## Page extract
——

R: Error in parLapply - $ invalid for atomic vectors only occurs running in parallel

I tried to look for a duplicate question and I know many people have asked about parLapply in R so I apologize if I missed one that is applicable to my situation.
Problem: I have the following function that runs correctly in R but when I try to run it in parallel using parLapply (I'm on a windows machine) I get the error that $ operator is invalid for atomic vectors. The error mentions that 3 nodes produced the errors no matter how many nodes I set my cluster at, for example I have 8 cores on my desktop so I set the cluster to 7 nodes.
Here is example code showing where the problem is:
library(parallel)
library(doParallel)
library(arrangements)
#Function
perms <- function(inputs)
{
x <- 0
L <- 2^length(inputs$w)
ip <- inputs$ip
for( i in 1:L)
{
y <- ip$getnext()%*%inputs$w
if (inputs$t >= y)
{
x <- x + 1
}
}
return(x)
}
#Inputs is a list of several other variables that are created before this
#function runs (w, t_obs and iperm), here is a reproducible example of them
#W is derived from my data, this is just an easy way to make a reproducible example
set.seed(1)
m <- 15
W <- matrix(runif(15,0,1))
iperm <- arrangements::ipermutations(0:1, m, replace = T)
t_obs <- 5
inputs <- list(W,t_obs, iperm)
names(inputs) <- c("w", "t", "ip")
#If I run the function not in parallel
perms(inputs)
#It gives a value of 27322 for this example data
This runs exactly as it should, however when I try the following to run in parallel I get an error
#make the cluster
cor <- detectCores()

——

## Element and text position data
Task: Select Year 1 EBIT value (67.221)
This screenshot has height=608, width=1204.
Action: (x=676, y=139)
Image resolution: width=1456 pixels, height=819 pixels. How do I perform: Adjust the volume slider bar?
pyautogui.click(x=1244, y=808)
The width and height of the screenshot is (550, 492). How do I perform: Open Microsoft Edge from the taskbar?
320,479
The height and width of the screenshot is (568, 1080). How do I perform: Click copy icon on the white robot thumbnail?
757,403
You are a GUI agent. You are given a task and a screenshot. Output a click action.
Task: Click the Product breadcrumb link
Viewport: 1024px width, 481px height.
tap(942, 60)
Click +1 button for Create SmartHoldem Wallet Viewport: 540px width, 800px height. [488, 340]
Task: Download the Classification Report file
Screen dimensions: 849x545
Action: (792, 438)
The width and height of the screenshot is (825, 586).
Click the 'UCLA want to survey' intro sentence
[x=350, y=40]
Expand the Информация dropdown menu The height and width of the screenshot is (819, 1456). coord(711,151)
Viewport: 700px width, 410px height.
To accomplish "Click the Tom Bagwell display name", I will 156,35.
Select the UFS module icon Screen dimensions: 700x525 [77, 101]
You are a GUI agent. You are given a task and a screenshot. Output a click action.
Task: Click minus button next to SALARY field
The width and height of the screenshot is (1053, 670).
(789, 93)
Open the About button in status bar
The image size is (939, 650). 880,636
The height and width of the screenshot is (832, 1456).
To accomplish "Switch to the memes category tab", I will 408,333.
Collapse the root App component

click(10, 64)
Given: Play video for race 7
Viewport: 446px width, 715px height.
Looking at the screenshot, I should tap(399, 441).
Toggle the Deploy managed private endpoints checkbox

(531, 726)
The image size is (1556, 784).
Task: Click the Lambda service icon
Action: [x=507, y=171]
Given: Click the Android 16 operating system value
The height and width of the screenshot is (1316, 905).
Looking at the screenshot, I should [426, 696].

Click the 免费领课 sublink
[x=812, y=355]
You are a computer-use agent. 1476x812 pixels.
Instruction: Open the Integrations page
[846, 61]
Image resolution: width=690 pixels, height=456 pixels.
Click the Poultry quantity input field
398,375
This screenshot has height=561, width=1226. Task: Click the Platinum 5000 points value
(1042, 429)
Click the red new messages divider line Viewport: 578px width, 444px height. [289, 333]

——

## Required tasks
1. In the rows, take the lines starting with the one containing "The width and height of the screenshot is (825, 586)." and going on through the one containing "Select the UFS". Switch "dropdown menu" to "drop-down list" and write those lines out again with nothing else changed.
2. Pick up the post about the parLapply error in R at the point where it stops, and continue it.

## Answers per task
1.
The width and height of the screenshot is (825, 586).
Click the 'UCLA want to survey' intro sentence
[x=350, y=40]
Expand the Информация drop-down list The height and width of the screenshot is (819, 1456). coord(711,151)
Viewport: 700px width, 410px height.
To accomplish "Click the Tom Bagwell display name", I will 156,35.
Select the UFS module icon Screen dimensions: 700x525 [77, 101]

2.
cl<-makeCluster(cor-1,type="SOCK")
#passing library and arguments
clusterExport(cl, c("inputs"))
clusterEvalQ(cl, {
library(arrangements)
})
results <- parLapply(cl, inputs, perms)
I get the error:
Error in checkForRemoteErrors(val) :
3 nodes produced errors; first error: $ operator is invalid for atomic vectors
However I've checked to see if anything is an atomic vector using is.atomic(), and using is.recursive(inputs) it says this is TRUE.
My question is why am I getting this error when I try to run this using parLapply when the function otherwise runs correctly and is there a reason is says "3 nodes produced errors" even when I have 7 nodes?
It says "3 nodes" because, as you're passing it to parLapply, you are only activating three nodes. The first argument to parLapply should be a list of things, each element to pass to each node. In your case, your inputs is a list, correct, but it is being broken down, such that your three nodes are effectively seeing:
# node 1
perms(inputs[[1]]) # effectively inputs$w
# node 2
perms(inputs[[2]]) # effectively inputs$t
# node 3
perms(inputs[[3]]) # effectively inputs$ip
# nodes 4-7 idle
You could replicate this on the local host (not parallel) with:
lapply(inputs, perms)
and when you see it like that, perhaps it becomes a little more obvious what is being passed to your nodes. (If you want to see if further, do debug(perms) then run the lapply above, and see what the inputs inside that function call looks like.)
To get this to work once on one node (I think not what you're trying to do), you could do
parLapply(cl, list(inputs), perms)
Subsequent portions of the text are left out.